_Record set_
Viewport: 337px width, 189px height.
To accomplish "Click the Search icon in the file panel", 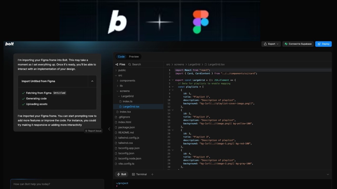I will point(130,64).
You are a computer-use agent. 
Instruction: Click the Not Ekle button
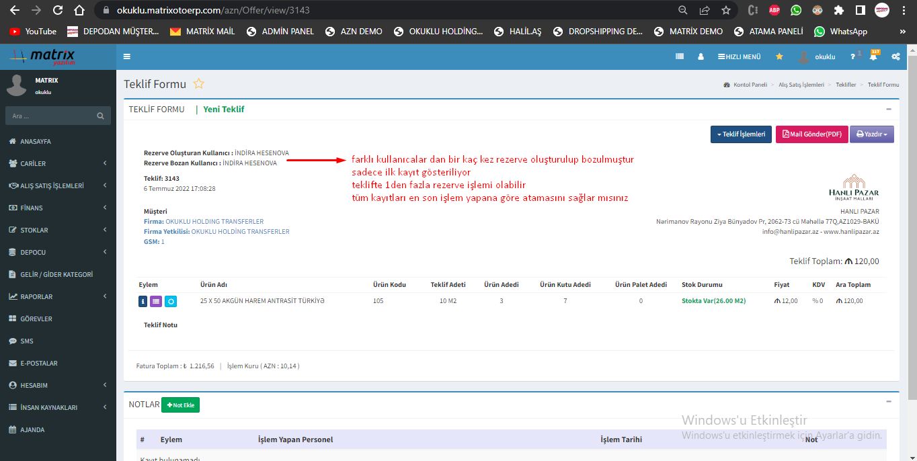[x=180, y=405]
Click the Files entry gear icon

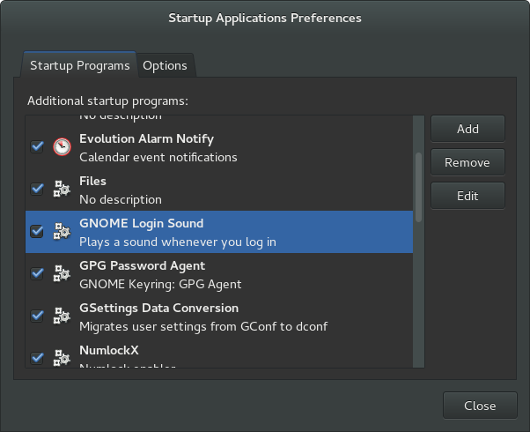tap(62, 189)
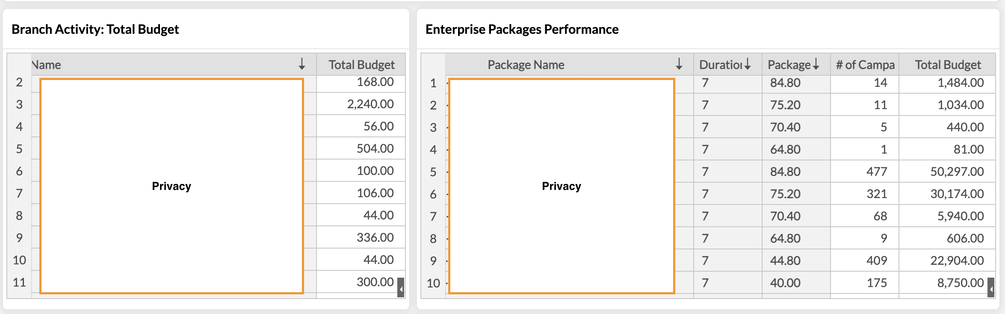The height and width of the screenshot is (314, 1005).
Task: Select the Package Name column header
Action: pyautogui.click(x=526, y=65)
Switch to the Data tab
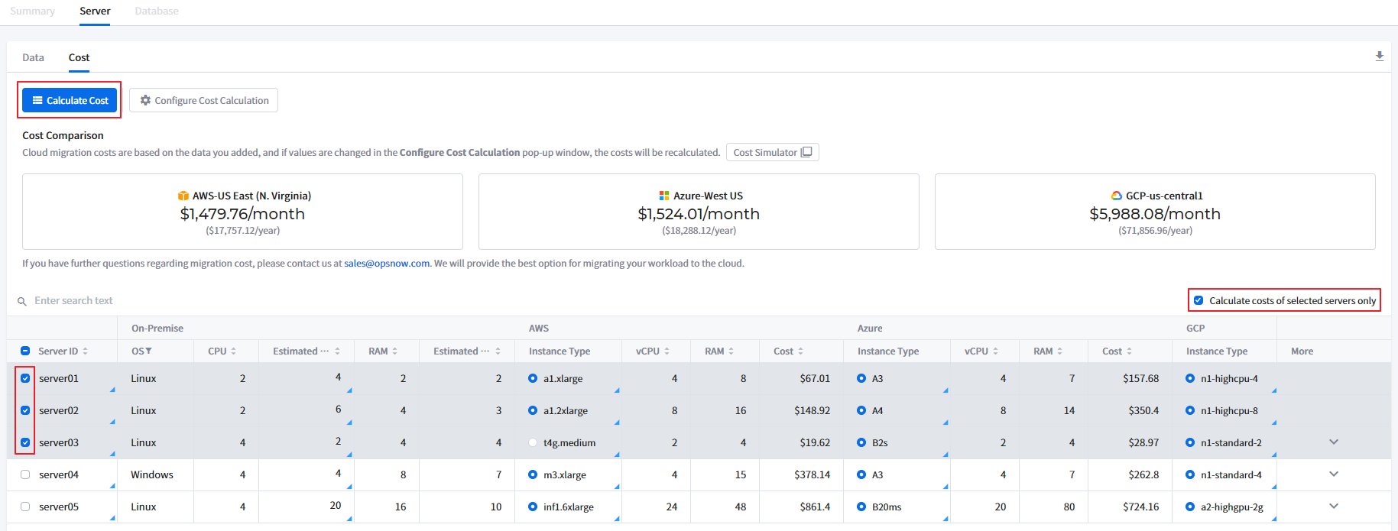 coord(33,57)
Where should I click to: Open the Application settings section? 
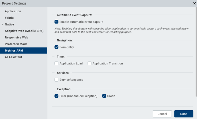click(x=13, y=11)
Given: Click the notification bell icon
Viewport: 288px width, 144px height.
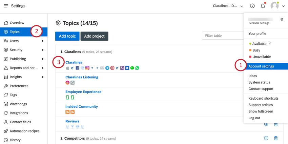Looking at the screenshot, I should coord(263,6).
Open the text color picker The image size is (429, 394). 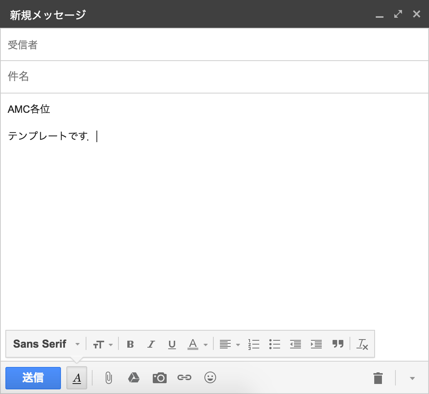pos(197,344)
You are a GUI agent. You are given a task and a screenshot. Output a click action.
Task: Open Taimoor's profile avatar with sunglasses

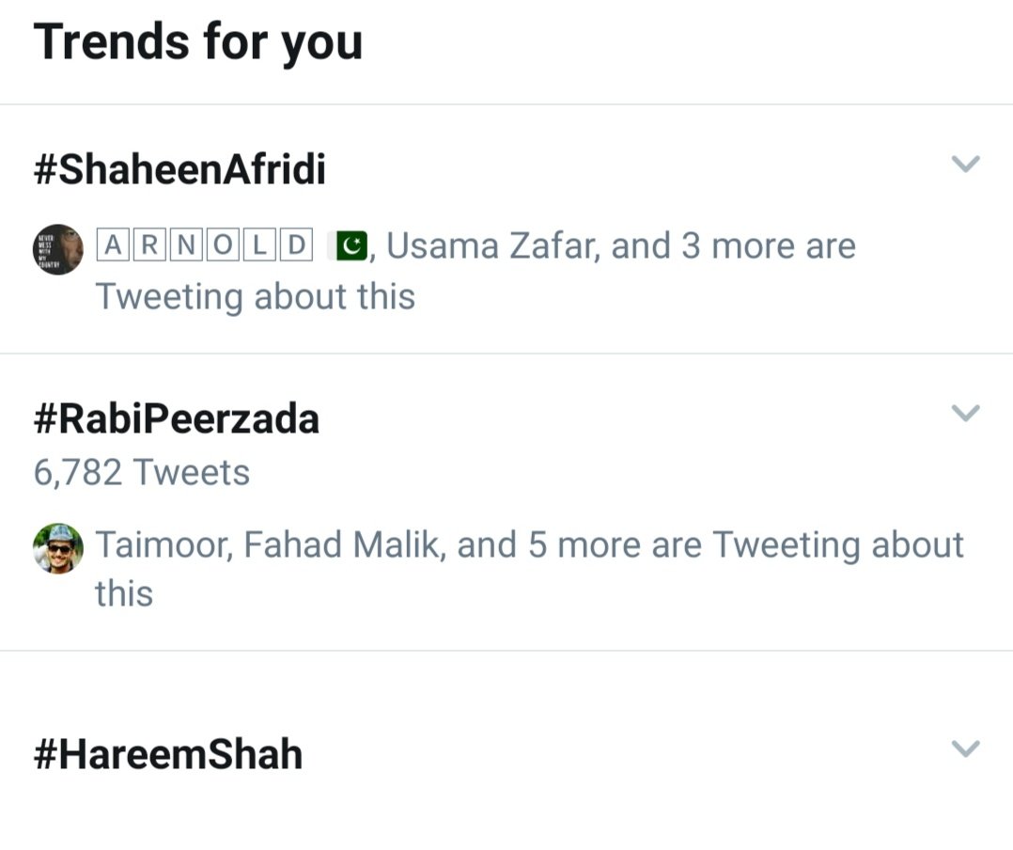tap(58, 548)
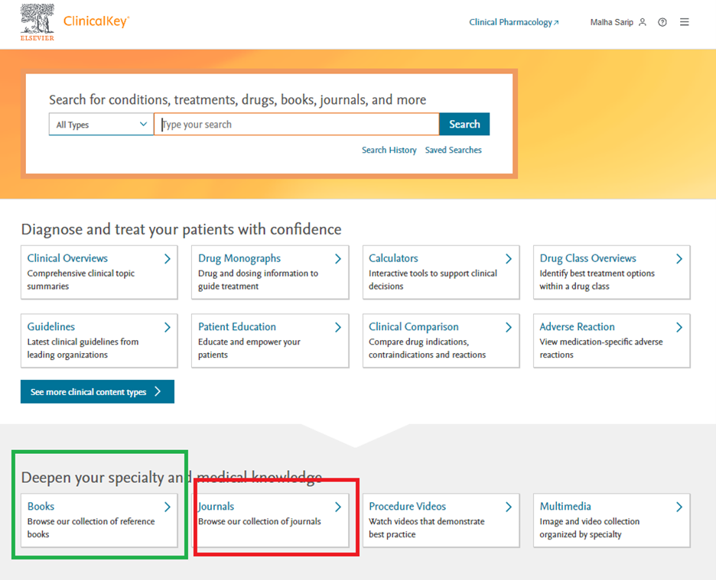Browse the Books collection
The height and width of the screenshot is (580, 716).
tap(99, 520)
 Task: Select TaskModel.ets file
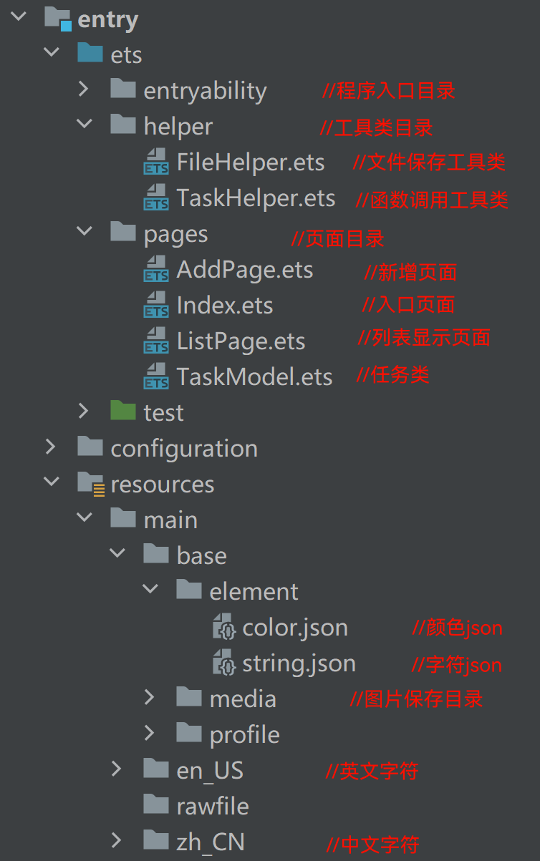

_Exercise_
Report each line in the data above that holds the word "agent" by copying it.

_Task result_
You are a computer-use agent. 
You are a GUI agent. You are given a task and a screenshot. Output a click action.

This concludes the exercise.